Memory-efficient attention refers to techniques that reduce the memory footprint of attention computation. Since standard attention requires O(n²) memory for the attention matrix, various methods have been developed to work within limited memory constraints.

Memory Bottleneck

Attention matrix: n × n entries
For n=4096, d=64: 16M entries ≈ 64MB
For n=16384: 268M entries ≈ 1GB just for attention!

Gradient checkpointing: need forward + backward
Training: multiple heads × layers = huge memory

Memory-Efficient Techniques

1. Gradient Checkpointing (Activation Recomputation)

Store activations during forward pass
Recompute during backward (trades compute for memory)

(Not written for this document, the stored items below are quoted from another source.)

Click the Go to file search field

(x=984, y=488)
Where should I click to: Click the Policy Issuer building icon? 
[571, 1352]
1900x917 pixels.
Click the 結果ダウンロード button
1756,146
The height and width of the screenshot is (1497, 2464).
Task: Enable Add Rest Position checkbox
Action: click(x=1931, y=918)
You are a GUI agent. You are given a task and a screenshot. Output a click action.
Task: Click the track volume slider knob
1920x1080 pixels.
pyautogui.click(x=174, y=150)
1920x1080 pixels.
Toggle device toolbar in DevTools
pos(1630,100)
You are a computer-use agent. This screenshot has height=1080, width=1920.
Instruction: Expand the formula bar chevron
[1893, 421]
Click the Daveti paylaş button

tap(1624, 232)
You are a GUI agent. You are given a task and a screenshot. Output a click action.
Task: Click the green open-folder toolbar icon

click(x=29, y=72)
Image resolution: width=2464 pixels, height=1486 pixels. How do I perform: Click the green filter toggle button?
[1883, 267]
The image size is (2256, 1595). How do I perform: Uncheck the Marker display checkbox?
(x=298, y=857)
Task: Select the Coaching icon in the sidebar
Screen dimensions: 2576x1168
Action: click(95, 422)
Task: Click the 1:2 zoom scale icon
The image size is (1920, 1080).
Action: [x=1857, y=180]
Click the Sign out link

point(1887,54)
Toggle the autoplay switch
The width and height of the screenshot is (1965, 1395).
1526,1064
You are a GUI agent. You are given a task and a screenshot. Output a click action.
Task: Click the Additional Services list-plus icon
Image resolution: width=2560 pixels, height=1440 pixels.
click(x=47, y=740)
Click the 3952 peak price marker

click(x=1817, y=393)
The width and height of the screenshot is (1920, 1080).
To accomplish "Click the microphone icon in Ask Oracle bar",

Memory: O(n) instead of O(n·d) per layer
Compute: ~2× more FLOPs

2. Block-wise Attention

Process attention in blocks
Only store block statistics, not full matrix

FlashAttention uses this approach

3. Inverted Linear Attention

Instead of: Attention = softmax(QKᵀ)V

Reformulate to avoid n×n matrix:
Maintain running statistics of KV products

Memory Comparison

Method	Memory	Tradeoff
Standard	O(n²)	High memory, low compute
Gradient Checkpointing	O(n·d)	2× compute, less memory
FlashAttention	O(n)	More compute, minimal memory
Sparse/Linear Attention	O(n) or less	Approximation, much less memory

Implementation Strategies

Attention with KV Cache Optimization

In inference, cache K and V to avoid recomputation:

For generation step t:
K_cache = [K_0, K_1, ..., K_{t-1}]
V_cache = [V_0, V_1, ..., V_{t-1}]

Attention = softmax(Q_t K_cacheᵀ) V_cache

PagedAttention (vLLM)

Manage KV cache like virtual memory pages for efficient batching.

Test Your Understanding

Question 1: Standard attention matrix for n=4096 requires memory for:

A) 4096 entries
B) 16M entries
C) 64 entries
D) 4096² entries only

Question 2: Gradient checkpointing trades:

A) Memory for compute
B) Compute for memory
C) Accuracy for speed
D) Speed for accuracy

Question 3: FlashAttention achieves O(n) memory by:

A) Approximating the result
B) Not storing full matrix, using block-wise computation
C) Reducing accuracy
D) Using different activation

Question 4: During inference, KV cache stores:

A) Q matrices
B) K and V matrices for generated tokens
C> No cache
D) Only Q and K

Question 5: PagedAttention optimizes:

A) Training memory
B) KV cache management like virtual memory pages
C) Attention accuracy
D) Model architecture

Question 6: With gradient checkpointing, memory is reduced to approximately:

A) O(n²)
B) O(n·d)
C) O(d²)
D) O(1)

Question 7: Memory-efficient attention is critical for:

A) Short sequences only
B) Long sequence processing and training
C) Only inference
D) Only vision transformers

Question 8: Block-wise attention computes:

A) Full matrix at once
B> One block at a time, accumulating statistics
C) Random blocks
D) Only diagonal

40. Memory-Efficient Attention